ISST-LTE: pVM:high cpus number need a high crashkernel value in kdump

Bug #1560552 reported by bugproxy
12
This bug affects 1 person
Affects Status Importance Assigned to Milestone
linux (Ubuntu)
Fix Released
High
Tim Gardner
Xenial
Fix Released
High
Tim Gardner

Bug Description

The kdump kernel will be booted with "maxcpus=1", so no matter how many cpus this system has, only one cpu will be brought up during kdump I think. But on LPAR thymelp2, if we allocate 40 cpus on it, then kdump works just fine with 512M as crashkernel value. But if we allocate 200 cpus on it, kdump fails by trggering OOM. It has been proved that in latter situation we need 1.5G RAM reserved for kdump to let it works.
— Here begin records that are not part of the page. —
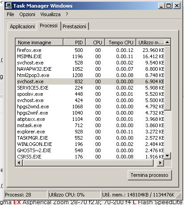The height and width of the screenshot is (205, 184).
Task: Click the Termina processo button
Action: pyautogui.click(x=150, y=175)
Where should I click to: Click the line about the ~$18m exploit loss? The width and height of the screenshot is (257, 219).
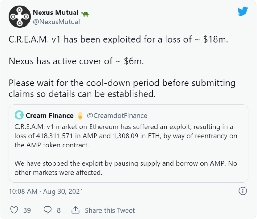(x=118, y=40)
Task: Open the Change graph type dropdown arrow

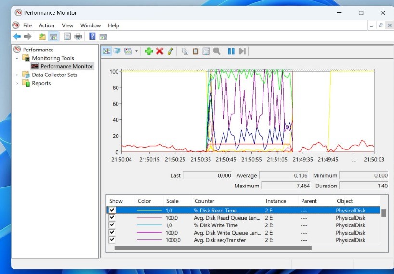Action: (x=137, y=51)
Contact Information = Ping Tian <email address hidden> Carrie <email address hidden>

---uname output---
Linux thymelp2 4.2.0-23-generic #28~14.04.1-Ubuntu SMP Thu Dec 31 13:41:19 UTC 2015 ppc64le ppc64le ppc64le GNU/Linux

Machine Type = 8247-22L, LPAR
 ---Debugger---
A debugger was configured, however the system did not enter into the debugger

---Steps to Reproduce---
 1. configure kdump with crashkernel=512M on thymelp2
2. allcoate 40 cpus on thymelp2 and trigger kdump
3. allocate 200 cpus on thymelp2 then do kdump again

*Additional Instructions for Ping Tian <email address hidden> Carrie <email address hidden>:
-Post a private note with access information to the machine that the bug is occuring on.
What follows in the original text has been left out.